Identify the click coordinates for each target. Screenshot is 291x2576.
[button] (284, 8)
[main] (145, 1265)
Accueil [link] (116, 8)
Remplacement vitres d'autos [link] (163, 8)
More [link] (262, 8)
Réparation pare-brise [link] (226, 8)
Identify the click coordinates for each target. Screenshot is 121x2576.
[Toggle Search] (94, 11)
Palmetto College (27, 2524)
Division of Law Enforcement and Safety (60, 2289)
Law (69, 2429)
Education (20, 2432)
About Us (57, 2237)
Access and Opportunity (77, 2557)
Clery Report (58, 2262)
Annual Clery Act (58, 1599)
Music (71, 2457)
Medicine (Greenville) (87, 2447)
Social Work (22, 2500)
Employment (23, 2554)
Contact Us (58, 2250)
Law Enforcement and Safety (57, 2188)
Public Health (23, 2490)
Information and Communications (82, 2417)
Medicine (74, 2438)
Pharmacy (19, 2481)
..............................
- What you should do
Your answer must be the full set of records above, reproduced exactly.

- Task response
Identify the click coordinates for each target. Screenshot is 291x2576.
[button] (284, 8)
[main] (145, 1265)
Accueil [link] (116, 8)
Remplacement vitres d'autos [link] (163, 8)
More [link] (262, 8)
Réparation pare-brise [link] (226, 8)
Identify the click coordinates for each target. Screenshot is 121x2576.
[Toggle Search] (94, 11)
Palmetto College (27, 2524)
Division of Law Enforcement and Safety (60, 2289)
Law (69, 2429)
Education (20, 2432)
About Us (57, 2237)
Access and Opportunity (77, 2557)
Clery Report (58, 2262)
Annual Clery Act (58, 1599)
Music (71, 2457)
Medicine (Greenville) (87, 2447)
Social Work (22, 2500)
Employment (23, 2554)
Contact Us (58, 2250)
Law Enforcement and Safety (57, 2188)
Public Health (23, 2490)
Information and Communications (82, 2417)
Medicine (74, 2438)
Pharmacy (19, 2481)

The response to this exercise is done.